• **About this task**:
Below are some records. Return exactly the lines from the one containing "Pokémon Evolutions (24, 626)" through the one containing "PokéPark 2: Wonders Beyond (35, 1119)", both included, and only those.

Data items:
= Beginning of Section =

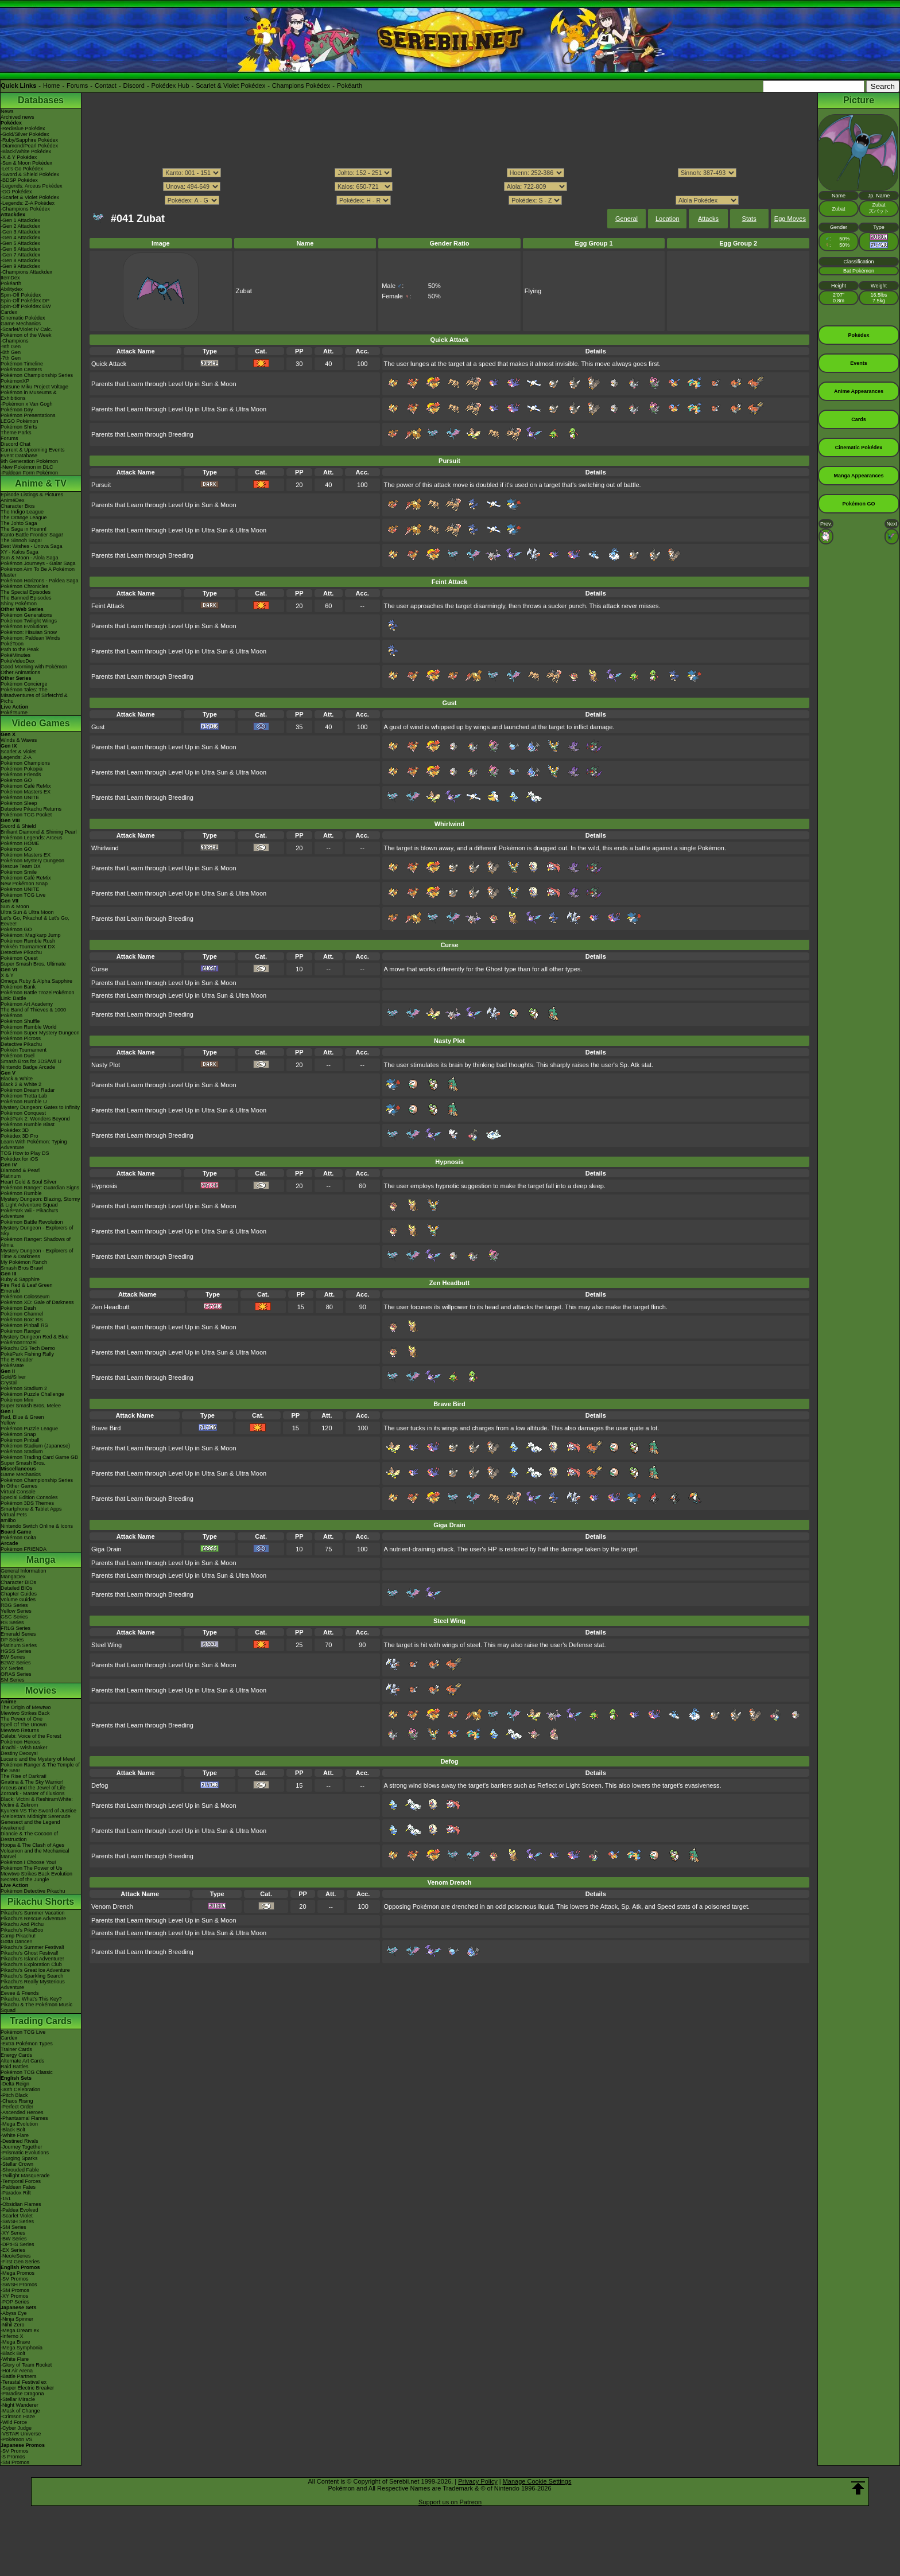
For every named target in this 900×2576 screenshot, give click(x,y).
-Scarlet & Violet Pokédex (30, 197)
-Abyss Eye (14, 2313)
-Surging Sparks (19, 2158)
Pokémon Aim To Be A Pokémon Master (38, 572)
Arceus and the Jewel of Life (33, 1788)
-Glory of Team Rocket (26, 2365)
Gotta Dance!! (17, 1941)
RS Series (12, 1622)
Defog (99, 1785)
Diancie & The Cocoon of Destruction (29, 1836)
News (7, 111)
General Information (23, 1571)
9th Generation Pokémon (29, 461)
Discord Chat (15, 444)
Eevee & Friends (20, 1993)
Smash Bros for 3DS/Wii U (31, 1061)
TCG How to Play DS (25, 1153)
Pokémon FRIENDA (23, 1549)
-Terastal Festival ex (23, 2382)
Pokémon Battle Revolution (32, 1222)
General (626, 218)
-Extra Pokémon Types (27, 2043)
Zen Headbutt (110, 1306)
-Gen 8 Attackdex (20, 260)
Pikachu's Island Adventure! (32, 1959)
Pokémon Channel (22, 1314)
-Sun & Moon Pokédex (26, 163)
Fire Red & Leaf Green (27, 1285)
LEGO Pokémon (19, 421)
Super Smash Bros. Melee (31, 1405)
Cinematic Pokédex (23, 318)
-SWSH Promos (19, 2284)
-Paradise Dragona (22, 2393)
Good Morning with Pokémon (34, 667)
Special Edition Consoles (29, 1497)
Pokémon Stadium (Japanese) (35, 1446)
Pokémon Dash (18, 1308)
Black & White (17, 1078)
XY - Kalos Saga (19, 552)
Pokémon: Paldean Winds (30, 638)
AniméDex (13, 500)
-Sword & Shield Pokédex (30, 174)
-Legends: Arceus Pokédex (32, 186)
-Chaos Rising (17, 2101)
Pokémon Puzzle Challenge (32, 1394)
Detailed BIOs (17, 1588)
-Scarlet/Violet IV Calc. (26, 329)
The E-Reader (17, 1360)
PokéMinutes (15, 655)
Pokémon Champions (25, 763)
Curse (99, 969)
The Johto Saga (19, 523)
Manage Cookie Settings (537, 2481)
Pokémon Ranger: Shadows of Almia (36, 1242)
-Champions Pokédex (25, 209)
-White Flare (15, 2135)
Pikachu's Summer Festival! (32, 1947)
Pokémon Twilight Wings (29, 621)
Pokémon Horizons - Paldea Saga (40, 580)
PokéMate (12, 1365)
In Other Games (19, 1486)
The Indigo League (22, 512)
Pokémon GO (16, 780)
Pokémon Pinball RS (24, 1325)
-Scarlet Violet (17, 2216)
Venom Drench (112, 1906)
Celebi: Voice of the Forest (31, 1736)
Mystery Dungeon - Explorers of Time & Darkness (37, 1253)
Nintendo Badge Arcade (28, 1067)
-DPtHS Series (17, 2244)
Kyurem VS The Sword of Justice (38, 1811)
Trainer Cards (16, 2049)
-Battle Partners (19, 2376)
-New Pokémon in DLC (27, 467)
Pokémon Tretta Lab (24, 1096)
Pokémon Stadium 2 (24, 1388)
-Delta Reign (15, 2084)
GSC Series (14, 1617)
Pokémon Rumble (21, 1193)
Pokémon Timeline (22, 364)
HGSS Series (16, 1651)
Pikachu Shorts (40, 1901)
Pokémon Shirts (19, 427)
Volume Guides (18, 1599)
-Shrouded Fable (20, 2170)
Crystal (9, 1383)
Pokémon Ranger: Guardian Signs (40, 1187)
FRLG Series (15, 1628)
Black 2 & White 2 (21, 1084)
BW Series (13, 1657)
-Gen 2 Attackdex (20, 226)
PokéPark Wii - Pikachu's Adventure (29, 1213)
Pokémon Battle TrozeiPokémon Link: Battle (38, 995)
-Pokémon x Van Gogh (26, 404)
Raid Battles (15, 2066)
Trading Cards (41, 2021)
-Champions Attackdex (26, 272)
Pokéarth (349, 85)
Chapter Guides (19, 1594)
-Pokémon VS (17, 2439)
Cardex (9, 312)
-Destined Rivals (19, 2141)
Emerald (10, 1291)
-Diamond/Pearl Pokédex (29, 146)
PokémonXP (15, 381)
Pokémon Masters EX (26, 792)
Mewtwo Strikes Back (25, 1713)
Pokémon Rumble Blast (28, 1124)
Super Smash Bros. (23, 1463)
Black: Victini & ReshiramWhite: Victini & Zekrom (37, 1802)
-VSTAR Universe (21, 2434)
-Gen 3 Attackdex (20, 232)
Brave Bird (106, 1428)
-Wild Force (14, 2422)
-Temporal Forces (21, 2181)
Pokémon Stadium (22, 1451)
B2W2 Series (16, 1663)
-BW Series (14, 2239)
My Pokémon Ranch (24, 1262)
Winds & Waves (19, 740)
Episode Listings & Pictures (32, 494)
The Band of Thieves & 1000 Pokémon (33, 1012)
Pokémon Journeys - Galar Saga (38, 563)
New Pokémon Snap (24, 883)
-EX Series (13, 2250)
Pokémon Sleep (19, 803)
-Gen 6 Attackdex (20, 249)
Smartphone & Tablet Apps (31, 1509)
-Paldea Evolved (19, 2210)
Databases (41, 100)
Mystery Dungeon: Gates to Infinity (40, 1107)
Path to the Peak (20, 649)
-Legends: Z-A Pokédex (28, 203)
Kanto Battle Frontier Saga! (32, 535)
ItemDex (10, 278)
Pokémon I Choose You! (28, 1862)
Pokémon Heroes (21, 1742)
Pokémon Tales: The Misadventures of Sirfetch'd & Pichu (34, 695)
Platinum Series (19, 1645)
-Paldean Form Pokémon (29, 473)
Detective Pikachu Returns (31, 809)
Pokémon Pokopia (21, 769)
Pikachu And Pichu (22, 1924)
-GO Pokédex (16, 191)
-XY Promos (14, 2296)
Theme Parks (16, 432)
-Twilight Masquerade (25, 2175)
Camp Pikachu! (18, 1936)
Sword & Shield (18, 826)
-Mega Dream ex (20, 2330)
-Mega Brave (15, 2342)
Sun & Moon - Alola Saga (30, 558)
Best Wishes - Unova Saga (32, 546)
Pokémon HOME (20, 843)
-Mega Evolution (19, 2124)
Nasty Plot (105, 1064)
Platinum (11, 1176)
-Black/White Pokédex (26, 151)
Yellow (8, 1423)
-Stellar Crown (17, 2164)
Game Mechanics (21, 323)
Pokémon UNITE (20, 797)
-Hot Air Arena (17, 2370)
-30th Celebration (20, 2089)
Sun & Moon (15, 906)
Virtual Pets (14, 1514)
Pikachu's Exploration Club (31, 1964)
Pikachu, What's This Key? (31, 1999)
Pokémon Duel (17, 1056)
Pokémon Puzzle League (29, 1428)
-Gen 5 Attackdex (20, 243)
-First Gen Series (20, 2261)
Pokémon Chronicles (24, 586)
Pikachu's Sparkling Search (32, 1976)
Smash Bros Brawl (22, 1268)
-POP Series (15, 2302)
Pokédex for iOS (19, 1159)
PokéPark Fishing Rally (27, 1354)
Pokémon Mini (17, 1400)
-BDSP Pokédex (19, 180)
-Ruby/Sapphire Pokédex (29, 140)
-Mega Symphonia (21, 2348)
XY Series (12, 1668)
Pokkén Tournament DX (28, 947)
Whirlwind (105, 848)
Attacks (708, 218)
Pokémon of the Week (26, 335)
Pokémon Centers (21, 369)
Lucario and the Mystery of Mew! (38, 1759)
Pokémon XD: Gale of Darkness (37, 1302)
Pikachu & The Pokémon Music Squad (36, 2007)
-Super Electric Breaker (27, 2388)
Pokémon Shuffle (20, 1021)
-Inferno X (12, 2336)
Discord (134, 85)
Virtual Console (18, 1492)
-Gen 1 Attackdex (20, 220)
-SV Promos (15, 2279)
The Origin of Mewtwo (26, 1707)
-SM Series (13, 2227)
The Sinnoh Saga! (21, 540)
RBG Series (14, 1605)
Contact (106, 85)
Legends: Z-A (16, 757)
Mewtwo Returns (20, 1730)
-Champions (15, 341)
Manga (41, 1560)
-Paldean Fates (18, 2187)
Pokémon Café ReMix (26, 786)
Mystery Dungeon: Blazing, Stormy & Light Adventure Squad (40, 1202)
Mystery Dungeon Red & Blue (35, 1337)
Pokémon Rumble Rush (28, 941)
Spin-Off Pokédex (21, 295)
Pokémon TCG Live (23, 895)
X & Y (7, 975)
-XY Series (13, 2233)
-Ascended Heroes (22, 2112)
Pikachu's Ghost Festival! (30, 1953)
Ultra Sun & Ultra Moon (27, 912)
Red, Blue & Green (22, 1417)
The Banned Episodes (26, 598)
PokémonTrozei (19, 1342)
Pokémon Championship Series (37, 375)
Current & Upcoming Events (33, 450)
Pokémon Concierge (24, 684)
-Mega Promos (17, 2273)
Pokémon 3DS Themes (27, 1503)
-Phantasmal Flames (24, 2118)
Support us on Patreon (450, 2502)
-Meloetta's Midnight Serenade (36, 1816)
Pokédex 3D (15, 1130)
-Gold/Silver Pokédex (25, 134)
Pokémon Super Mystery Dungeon (40, 1033)
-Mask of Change (20, 2411)
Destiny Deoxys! (19, 1753)
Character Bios (18, 506)
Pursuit (101, 484)
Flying (533, 290)
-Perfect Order (17, 2107)
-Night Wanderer (19, 2405)
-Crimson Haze (18, 2416)
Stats (749, 218)
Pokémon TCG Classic (27, 2072)
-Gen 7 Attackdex (20, 255)
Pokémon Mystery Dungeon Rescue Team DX (32, 863)
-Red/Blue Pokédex (23, 128)
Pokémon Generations (26, 615)
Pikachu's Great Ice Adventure (35, 1970)
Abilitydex (12, 289)
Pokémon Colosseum (25, 1296)
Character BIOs (18, 1582)
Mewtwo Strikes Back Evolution (36, 1874)
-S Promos (13, 2457)
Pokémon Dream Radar (28, 1090)
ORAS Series (16, 1674)
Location (667, 218)
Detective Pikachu (21, 952)
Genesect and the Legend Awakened (30, 1825)
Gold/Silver (13, 1377)
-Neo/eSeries (16, 2256)
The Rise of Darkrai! (23, 1776)
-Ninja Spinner (17, 2319)
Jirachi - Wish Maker (24, 1747)
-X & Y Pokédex (19, 157)
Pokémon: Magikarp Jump (31, 935)
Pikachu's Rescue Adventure (33, 1918)
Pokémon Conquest (23, 1113)
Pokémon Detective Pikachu (33, 1891)
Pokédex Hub (170, 85)
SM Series (13, 1680)
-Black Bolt (13, 2130)
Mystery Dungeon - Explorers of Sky (37, 1230)
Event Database (19, 455)
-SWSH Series (17, 2221)
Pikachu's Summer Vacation (33, 1913)
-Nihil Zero (13, 2325)
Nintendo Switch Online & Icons (37, 1526)
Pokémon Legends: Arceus (32, 837)
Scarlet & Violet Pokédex (230, 85)
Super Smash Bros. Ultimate (33, 964)
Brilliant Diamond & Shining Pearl (39, 832)
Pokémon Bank (18, 987)
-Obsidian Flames (21, 2204)
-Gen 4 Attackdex (20, 237)
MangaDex (13, 1576)
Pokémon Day (17, 410)
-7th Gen (11, 358)
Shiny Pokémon (19, 603)
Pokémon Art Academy (27, 1004)
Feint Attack (107, 605)
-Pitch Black (14, 2095)
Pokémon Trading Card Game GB (39, 1457)
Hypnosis (104, 1185)
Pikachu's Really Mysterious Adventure (33, 1984)
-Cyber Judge (16, 2428)
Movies (40, 1690)
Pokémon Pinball (20, 1440)
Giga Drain (106, 1549)
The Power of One (21, 1719)
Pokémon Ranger (21, 1331)
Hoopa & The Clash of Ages (32, 1845)
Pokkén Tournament (23, 1050)
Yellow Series (16, 1611)
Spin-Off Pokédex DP (25, 300)
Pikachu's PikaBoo (22, 1930)
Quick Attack (108, 363)
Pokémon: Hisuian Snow (29, 632)
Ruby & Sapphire (20, 1279)
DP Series (12, 1640)
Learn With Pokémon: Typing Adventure (34, 1144)
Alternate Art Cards (22, 2061)
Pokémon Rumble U (24, 1101)
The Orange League (24, 517)
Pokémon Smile (19, 872)
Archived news (17, 117)
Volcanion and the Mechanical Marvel (35, 1853)
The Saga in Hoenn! (23, 529)
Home (51, 85)
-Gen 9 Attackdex (20, 266)
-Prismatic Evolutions (25, 2152)
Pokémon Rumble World (28, 1027)
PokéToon (12, 644)
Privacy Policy (477, 2481)
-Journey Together (21, 2147)
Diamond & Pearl (20, 1170)
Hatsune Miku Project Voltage (34, 387)
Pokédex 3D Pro (19, 1136)
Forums (77, 85)
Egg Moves (790, 218)
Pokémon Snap (18, 1434)
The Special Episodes (26, 592)
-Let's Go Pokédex (22, 169)
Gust (97, 726)
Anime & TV (41, 483)
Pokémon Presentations (28, 415)
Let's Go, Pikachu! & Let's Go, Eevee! (35, 921)
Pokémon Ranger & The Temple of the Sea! (40, 1767)
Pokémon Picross (21, 1038)
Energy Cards (16, 2055)
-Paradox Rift (16, 2193)
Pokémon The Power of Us (31, 1868)
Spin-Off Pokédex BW (26, 306)
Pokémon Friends (21, 774)
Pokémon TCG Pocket (26, 815)
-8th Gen (11, 352)
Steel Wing (106, 1644)
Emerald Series (18, 1634)
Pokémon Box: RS (22, 1319)
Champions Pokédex (301, 85)
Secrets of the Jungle (25, 1879)
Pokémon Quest (19, 958)
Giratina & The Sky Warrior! (32, 1782)
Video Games (40, 723)
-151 (6, 2198)
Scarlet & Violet (18, 751)
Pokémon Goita (18, 1537)
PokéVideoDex (17, 661)
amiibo (8, 1520)
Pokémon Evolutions (24, 626)
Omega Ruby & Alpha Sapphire (36, 981)
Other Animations (20, 672)
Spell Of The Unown (23, 1724)
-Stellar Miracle (18, 2399)
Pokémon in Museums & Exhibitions (29, 395)
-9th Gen (11, 346)
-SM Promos (15, 2290)
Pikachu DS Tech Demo (28, 1348)
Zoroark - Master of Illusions (33, 1793)
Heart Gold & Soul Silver (29, 1182)
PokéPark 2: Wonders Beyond (35, 1119)
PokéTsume (14, 712)
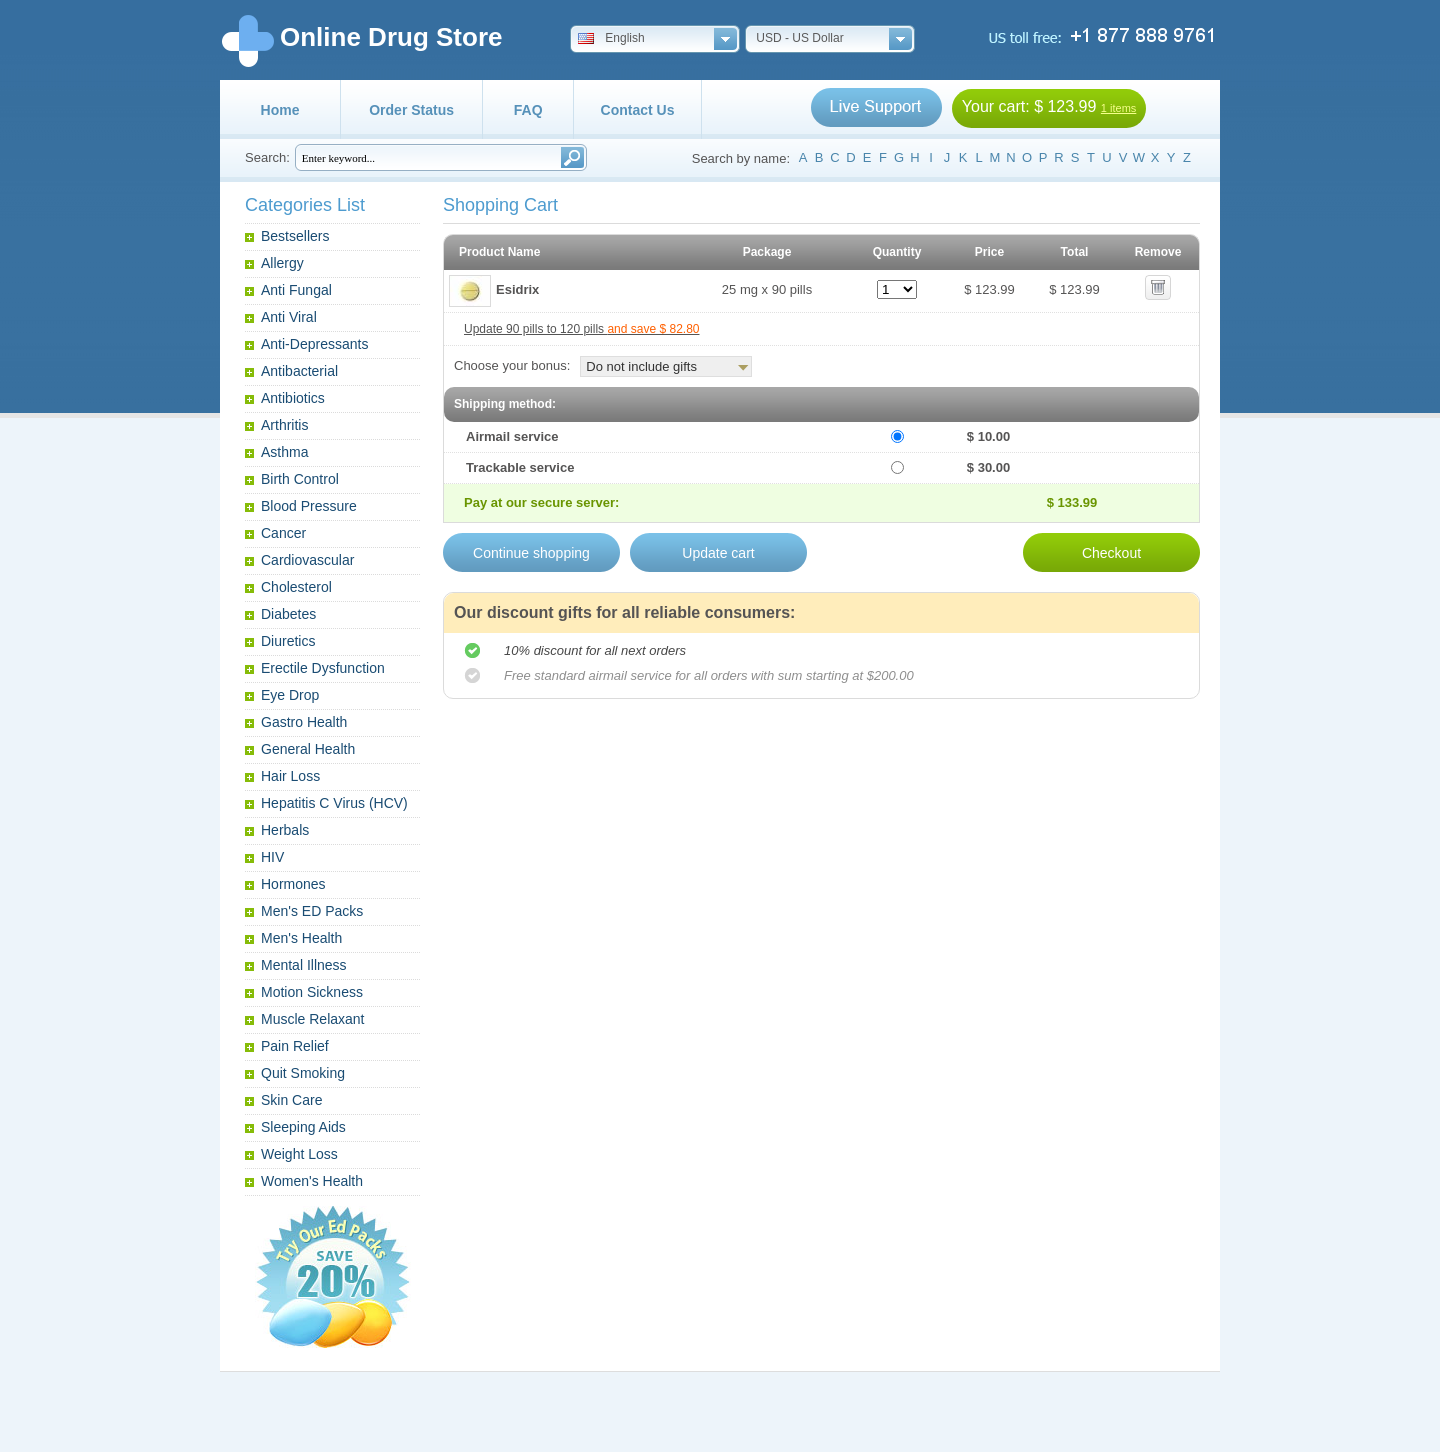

= End of Section =

• **Expected answer**:
Pokémon Evolutions (24, 626)
Omega Ruby & Alpha Sapphire (36, 981)
Other Animations (20, 672)
Spell Of The Unown (23, 1724)
-Stellar Miracle (18, 2399)
Pokémon in Museums & Exhibitions (29, 395)
-9th Gen (11, 346)
-SM Promos (15, 2290)
Pikachu DS Tech Demo (28, 1348)
Zoroark - Master of Illusions (33, 1793)
Heart Gold & Soul Silver (29, 1182)
PokéPark 2: Wonders Beyond (35, 1119)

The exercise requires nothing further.